2. To configure the Java librarypath to make the native libraries available to your Java classes on MATLAB Web App Server and MATLAB Production Server there is one preferred option and one alternative option:
a. This can also be configured in the MATLAB Runtime which your server runs against. Use librarypath.txt from the toolbox\local directory of that MATLAB Runtime installation. You enter the full absolute path to the location which contains the native libraries (similar to how javalibrarypath.txt is configured in MATLAB). The server instances needs to be restarted for any changes made to this file to take effect.
b.
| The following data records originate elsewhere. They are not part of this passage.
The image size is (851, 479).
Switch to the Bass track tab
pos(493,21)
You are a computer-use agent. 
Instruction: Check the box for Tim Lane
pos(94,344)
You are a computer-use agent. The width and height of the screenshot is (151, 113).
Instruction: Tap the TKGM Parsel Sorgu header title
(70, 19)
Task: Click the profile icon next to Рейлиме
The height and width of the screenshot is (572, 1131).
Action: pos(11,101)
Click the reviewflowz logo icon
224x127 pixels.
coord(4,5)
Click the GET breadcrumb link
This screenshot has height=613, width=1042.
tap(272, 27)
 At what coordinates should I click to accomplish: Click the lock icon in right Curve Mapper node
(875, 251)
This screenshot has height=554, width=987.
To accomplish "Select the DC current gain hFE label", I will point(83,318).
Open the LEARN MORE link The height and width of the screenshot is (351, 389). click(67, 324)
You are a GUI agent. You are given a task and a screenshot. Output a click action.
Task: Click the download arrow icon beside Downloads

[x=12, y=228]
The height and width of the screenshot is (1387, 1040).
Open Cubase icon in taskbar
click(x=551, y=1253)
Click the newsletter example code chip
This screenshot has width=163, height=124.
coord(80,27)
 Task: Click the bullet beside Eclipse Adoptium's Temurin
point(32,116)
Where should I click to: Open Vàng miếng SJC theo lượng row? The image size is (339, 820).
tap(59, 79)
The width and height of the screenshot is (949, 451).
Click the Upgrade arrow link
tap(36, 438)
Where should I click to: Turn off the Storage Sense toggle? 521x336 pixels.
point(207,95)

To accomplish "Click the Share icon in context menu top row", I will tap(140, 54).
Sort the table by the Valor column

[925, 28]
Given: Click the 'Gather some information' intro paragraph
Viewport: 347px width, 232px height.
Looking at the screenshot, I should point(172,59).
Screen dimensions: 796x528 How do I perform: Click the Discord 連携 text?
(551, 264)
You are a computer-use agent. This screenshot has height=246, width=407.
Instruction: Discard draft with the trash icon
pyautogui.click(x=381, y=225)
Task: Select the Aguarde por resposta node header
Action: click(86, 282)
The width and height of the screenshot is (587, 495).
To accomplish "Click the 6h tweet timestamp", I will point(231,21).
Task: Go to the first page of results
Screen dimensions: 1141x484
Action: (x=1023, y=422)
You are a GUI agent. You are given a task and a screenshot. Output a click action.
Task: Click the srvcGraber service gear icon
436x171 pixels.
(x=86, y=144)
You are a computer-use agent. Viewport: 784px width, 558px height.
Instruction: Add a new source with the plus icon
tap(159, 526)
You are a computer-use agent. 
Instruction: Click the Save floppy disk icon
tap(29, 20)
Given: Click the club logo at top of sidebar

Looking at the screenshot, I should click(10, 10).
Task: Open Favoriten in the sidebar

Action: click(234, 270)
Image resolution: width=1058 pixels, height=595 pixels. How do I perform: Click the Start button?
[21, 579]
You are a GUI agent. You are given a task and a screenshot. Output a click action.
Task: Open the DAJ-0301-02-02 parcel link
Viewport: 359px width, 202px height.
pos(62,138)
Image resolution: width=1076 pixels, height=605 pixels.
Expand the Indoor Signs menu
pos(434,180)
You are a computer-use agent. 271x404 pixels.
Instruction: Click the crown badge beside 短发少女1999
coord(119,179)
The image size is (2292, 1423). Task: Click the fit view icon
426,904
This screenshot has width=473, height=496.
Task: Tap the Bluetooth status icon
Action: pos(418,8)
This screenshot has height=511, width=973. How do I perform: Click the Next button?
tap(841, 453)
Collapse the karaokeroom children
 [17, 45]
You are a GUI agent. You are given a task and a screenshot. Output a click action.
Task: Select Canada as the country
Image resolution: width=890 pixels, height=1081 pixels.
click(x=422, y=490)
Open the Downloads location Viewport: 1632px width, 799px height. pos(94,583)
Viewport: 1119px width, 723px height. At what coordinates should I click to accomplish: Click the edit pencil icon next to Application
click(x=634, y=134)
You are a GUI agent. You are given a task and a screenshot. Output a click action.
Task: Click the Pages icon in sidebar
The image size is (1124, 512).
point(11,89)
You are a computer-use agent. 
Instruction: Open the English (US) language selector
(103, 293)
Theoretically this can also be done with javalibrarypath.txt in the preferences directory on your development machine. But just like with 1 c. this means that on your development machine you will have to hard code a path which in the end will have to exist on the server. And again, if you ever need to change the location on the server, you need to go back to the development machine, update the file, recompile and redeploy. The previous option would in that sense be more flexible again, you could just make the change on the server there.